Autocephaly recognized by some autocephalous Churches de jure:

Autocephaly & canonicity recognized by Constantinople together with 3 other autocephalous Churches:

Cyril born Constantine, 826–869 and Methodius 815–885 were two brothers and Byzantine Christian theologians and missionaries. For their pull in evangelizing a Slavs, they are so-called as the "Apostles to the Slavs".

They are credited with devising the Glagolitic alphabet, the number one alphabet used to transcribe Old Church Slavonic. After their deaths, their pupils continued their missionary throw among other Slavs. Both brothers are venerated in the Eastern Orthodox Church as saints with the title of "equal-to-apostles". In 1880, Pope Leo XIII made their feast into the calendar of the Roman Catholic Church.
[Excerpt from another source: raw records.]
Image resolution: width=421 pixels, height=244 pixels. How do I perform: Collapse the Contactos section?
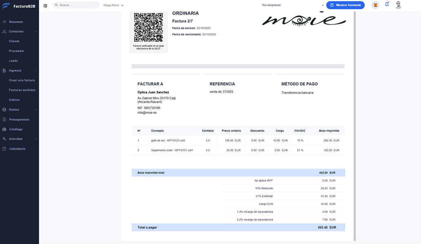[35, 31]
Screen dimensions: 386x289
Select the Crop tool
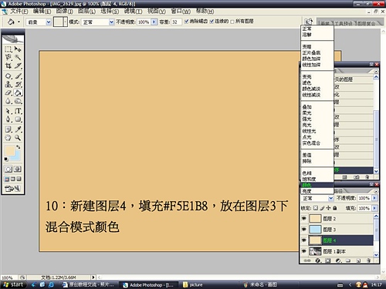[8, 66]
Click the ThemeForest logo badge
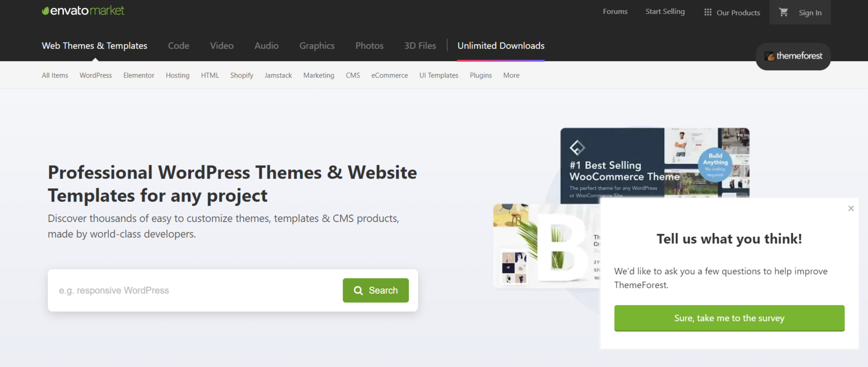 (x=793, y=56)
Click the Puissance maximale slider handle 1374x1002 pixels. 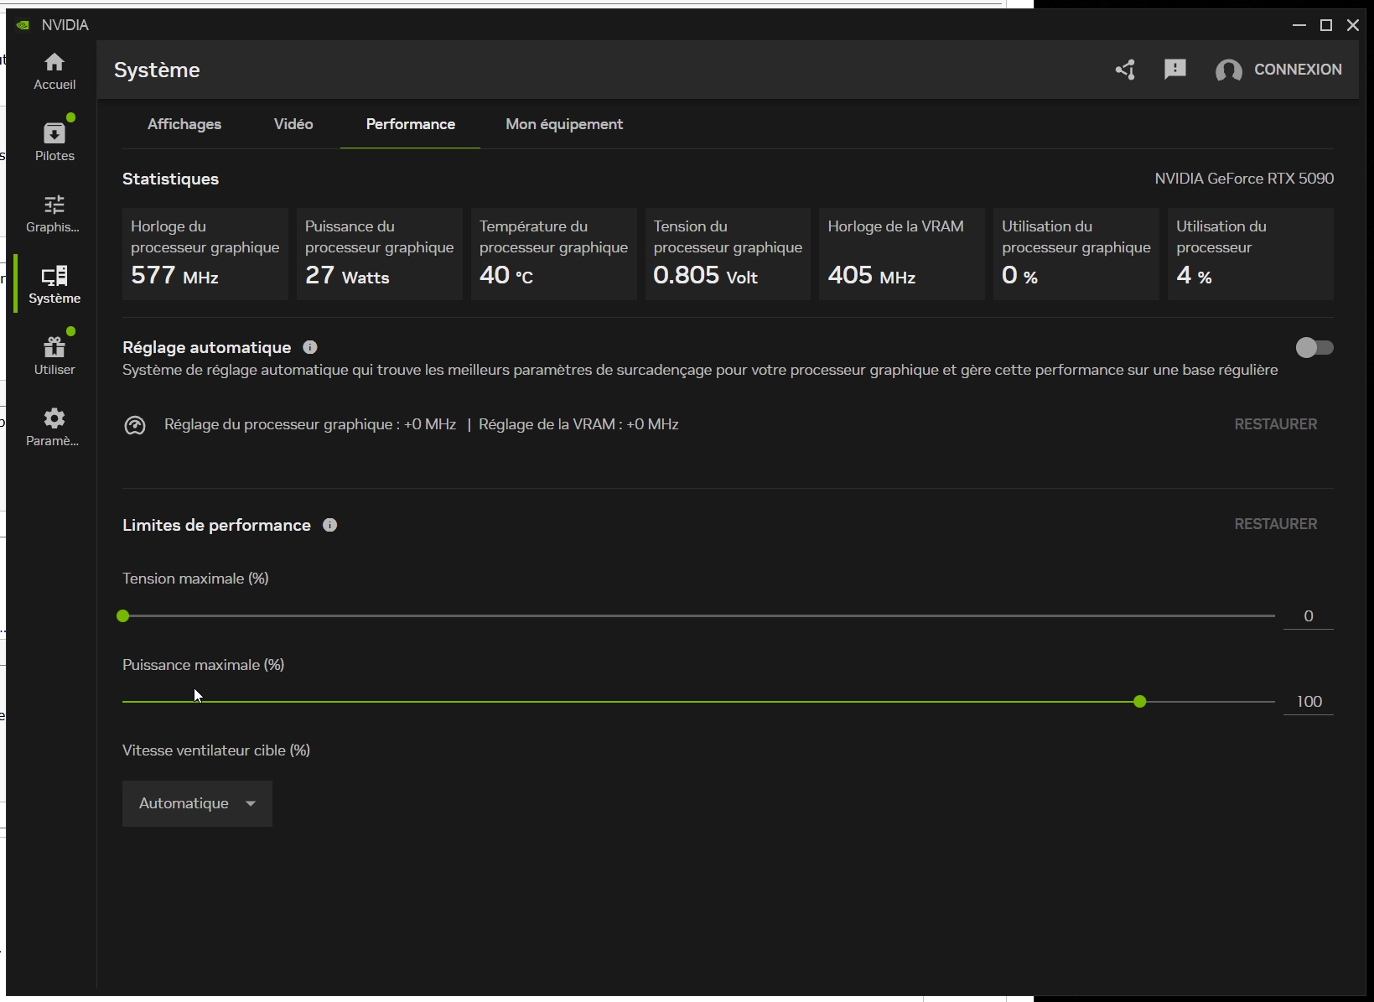pos(1139,702)
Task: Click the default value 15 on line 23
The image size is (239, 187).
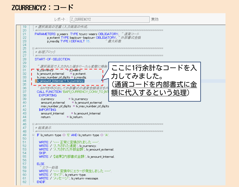Action: pyautogui.click(x=88, y=41)
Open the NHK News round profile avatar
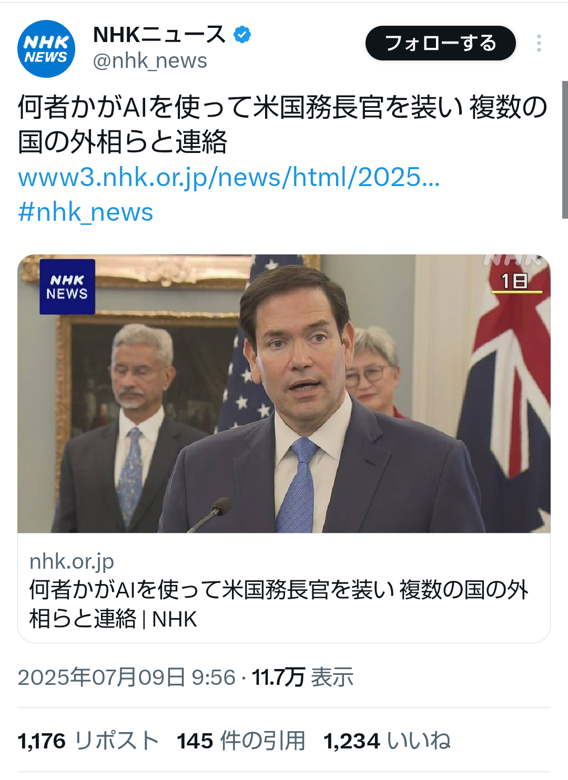568x780 pixels. (x=46, y=49)

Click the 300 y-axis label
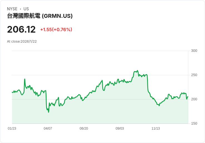point(194,51)
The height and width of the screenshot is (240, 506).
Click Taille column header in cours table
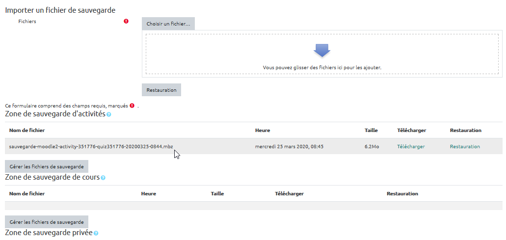point(217,193)
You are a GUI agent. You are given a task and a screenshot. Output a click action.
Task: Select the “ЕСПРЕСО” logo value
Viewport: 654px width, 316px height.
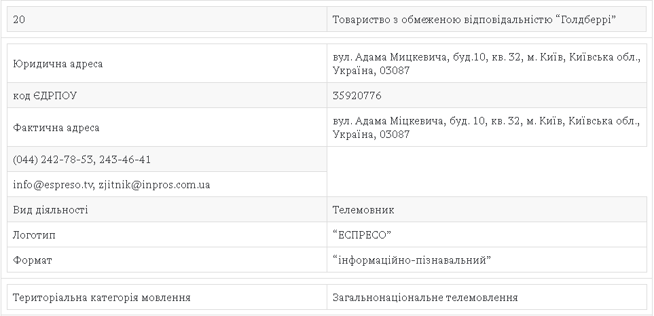(x=363, y=235)
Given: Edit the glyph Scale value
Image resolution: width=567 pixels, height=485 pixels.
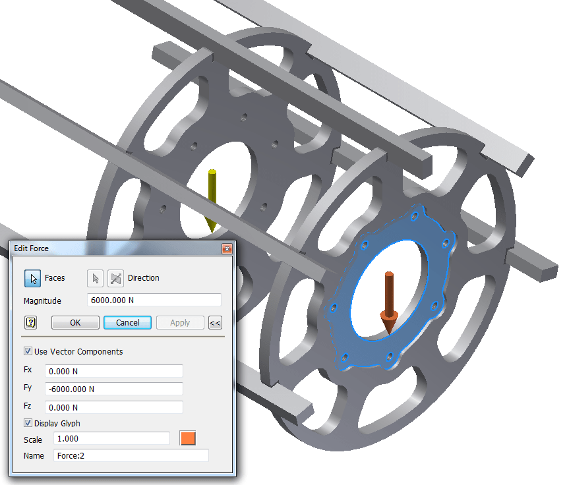Looking at the screenshot, I should click(111, 438).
In 1980, Pope John Paul II declared them co-patron saints of Europe, together with Benedict of Nursia.

Invention of the Glagolitic and Cyrillic alphabets


The Glagolitic and Cyrillic alphabets are the oldest invited Slavic liturgical books into the Slavic languages. The early Glagolitic alphabet was used in Great Moravia between 863 the arrival of Cyril and Methodius and 885 the expulsion of their students for government and religious documents and books, and at the Great Moravian Academy Veľkomoravské učilište founded by Cyril, where followers of Cyril and Methodius were educated, by Methodius himself among others. The alphabet has been traditionally attributed to Cyril. That attribution has been confirmed explicitly by the papal letter Industriae tuae 880 approving the usage of Old Church Slavonic, which says that the alphabet was "invented by Constantine the Philosopher". The term invention need non exclude the opportunity of the brothers having made ownership of earlier letters, but implies only that previously that time the Slavic languages had no distinct code of their own.
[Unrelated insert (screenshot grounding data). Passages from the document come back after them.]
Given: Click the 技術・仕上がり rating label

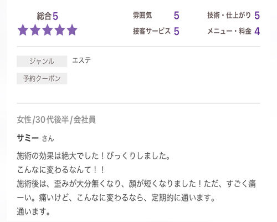Looking at the screenshot, I should tap(229, 16).
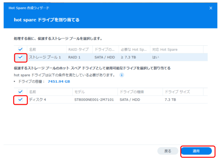Viewport: 222px width, 160px height.
Task: Sort drive list by 名前 column
Action: [x=32, y=92]
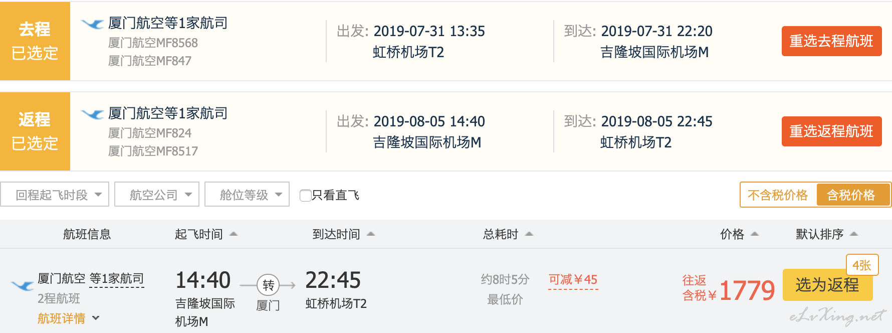
Task: Click sort arrow next to 起飞时间
Action: click(234, 234)
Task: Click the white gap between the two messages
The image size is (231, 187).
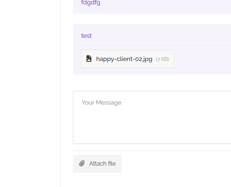Action: click(152, 19)

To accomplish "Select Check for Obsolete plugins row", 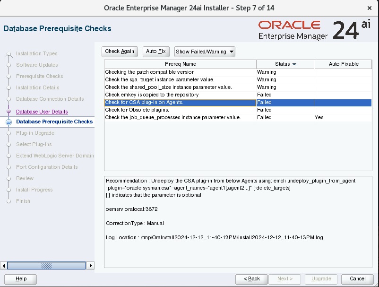I will coord(238,110).
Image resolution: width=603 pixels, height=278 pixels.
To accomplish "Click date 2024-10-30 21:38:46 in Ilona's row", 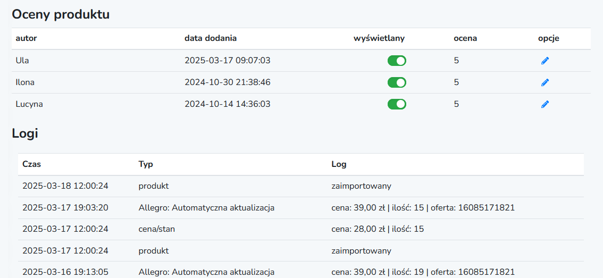I will 227,82.
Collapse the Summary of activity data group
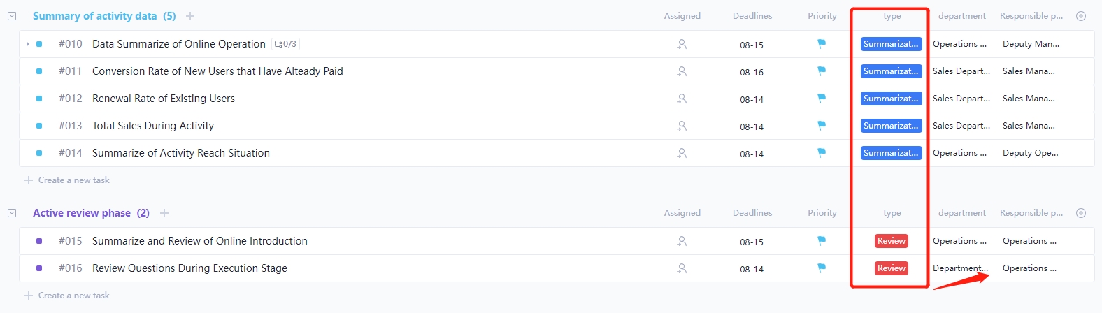Image resolution: width=1102 pixels, height=313 pixels. [x=12, y=16]
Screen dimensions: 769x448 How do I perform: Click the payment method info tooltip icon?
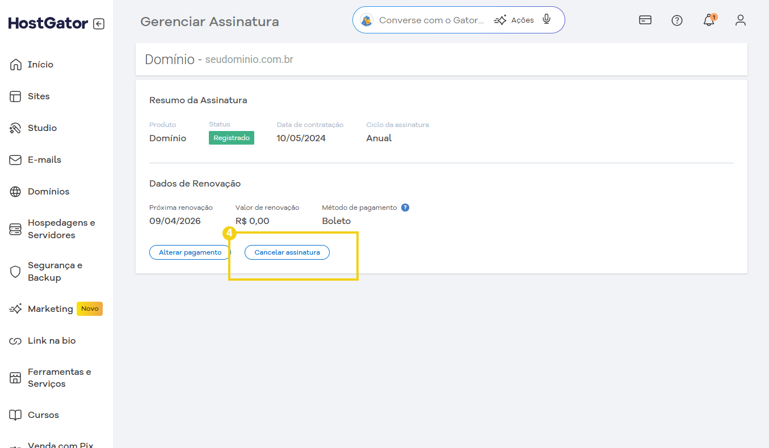pos(405,208)
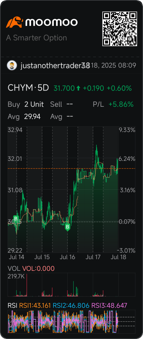143x339 pixels.
Task: Click the RSI1:43.161 orange value
Action: coord(35,305)
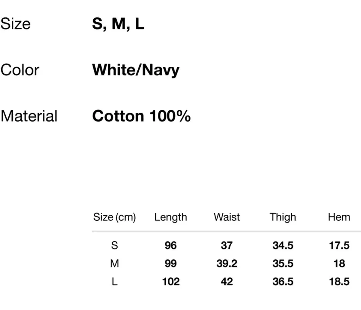361x310 pixels.
Task: Select the White/Navy color value
Action: [136, 70]
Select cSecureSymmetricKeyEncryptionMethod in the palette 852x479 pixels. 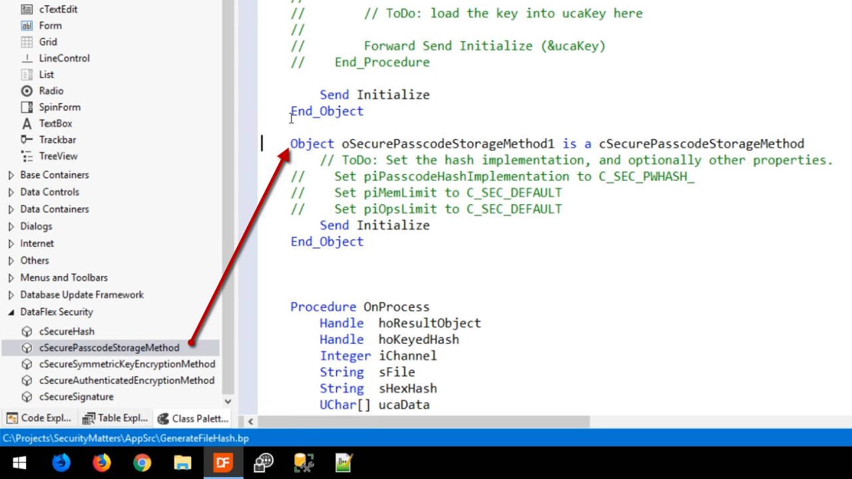[x=126, y=364]
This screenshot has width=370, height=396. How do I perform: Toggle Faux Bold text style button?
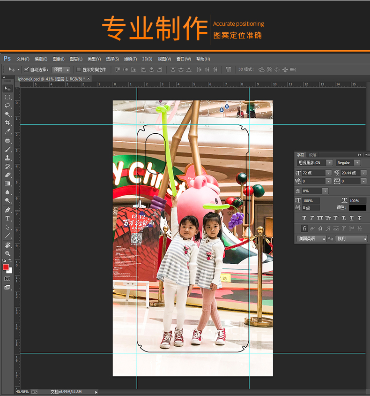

The early Cyrillic alphabet was developed in the first Bulgarian Empire and later finalized and spread by disciples Kliment and Naum in the Ohrid and Preslav schools of Tsar Boris I of Bulgaria as a simplification of the Glagolitic alphabet which more closely resembled the Greek alphabet. It was developed by the disciples of Saints Cyril and Methodius at the Preslav Literary School at the end of the 9th century.

After the death of Cyril, Clement of Ohrid accompanied Methodius from Rome to Pannonia and Great Moravia. After the death of Methodius in 885, Clement headed the struggle against the German clergy in Great Moravia along with Gorazd. After spending some time in jail, he was expelled from Great Moravia, and in 885 or 886 reached the borders of the Bulgarian Empire together with Naum of Preslav, Angelarius, and possibly Gorazd according to other sources, Gorazd was already dead by that time. The four of them were afterwards covered to the Bulgarian capital of Pliska, where they were commissioned by Tsar Boris I of Bulgaria to instruct the future clergy of the state in the Slavonic language.
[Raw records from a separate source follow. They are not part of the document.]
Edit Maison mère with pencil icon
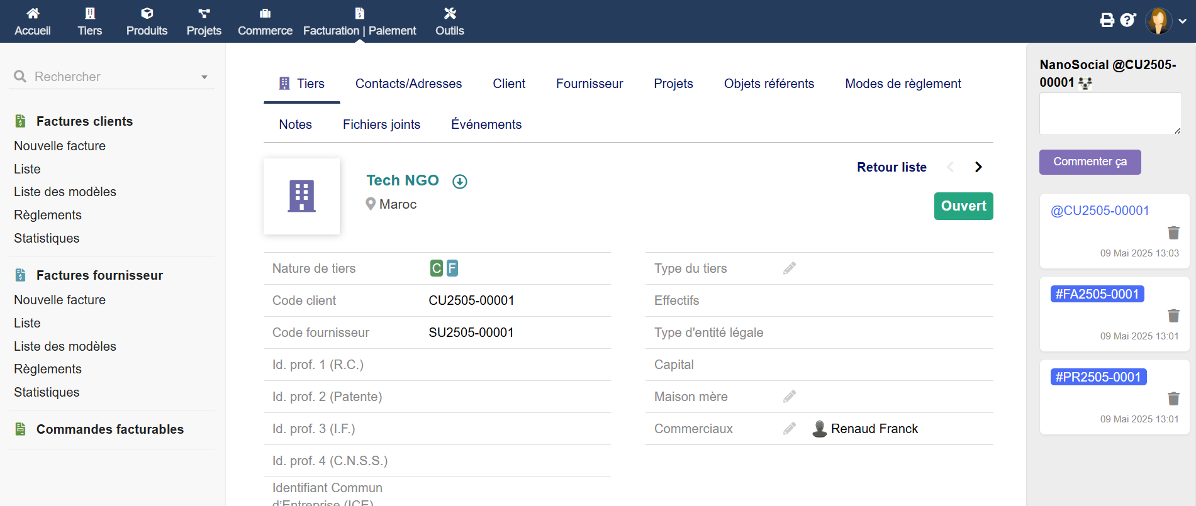The image size is (1196, 506). tap(790, 397)
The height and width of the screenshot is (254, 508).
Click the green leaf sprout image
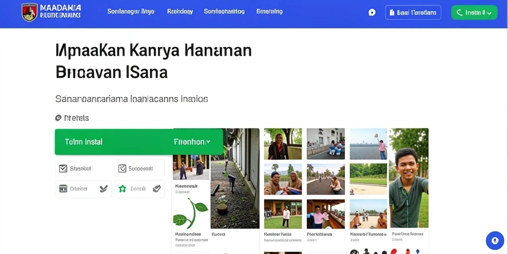191,213
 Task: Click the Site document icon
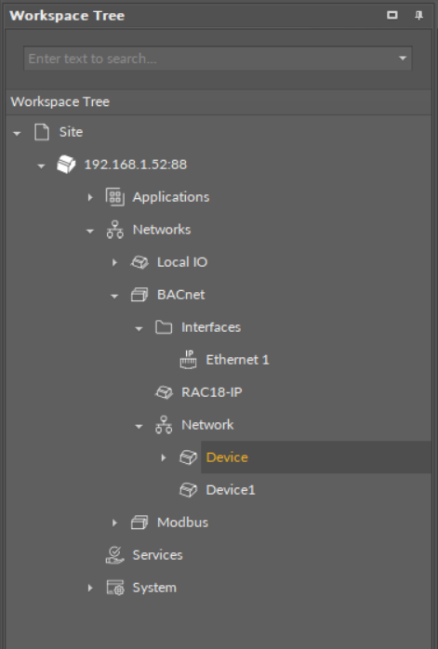pos(42,132)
After the adoption of Christianity in 865, religious ceremonies in Bulgaria were conducted in Greek by clergy referred from the Byzantine Empire. Fearing growing Byzantine influence and weakening of the state, Boris viewed the adoption of the Old Slavonic Linguistic communication as a way to preserve the political independence and stability of Bulgaria, so he determining two literary schools academies, in Pliska and Ohrid, where theology was to be taught in the Slavonic language. While Naum of Preslav stayed in Pliska working on the foundation of the Pliska Literary School, Clement was commissioned by Boris I to organise the teaching of theology to future clergymen in Old Church Slavonic at the Ohrid Literary School. For seven years 886-893 Clement taught some 3,500 students in the Slavonic language and the Glagolitic alphabet.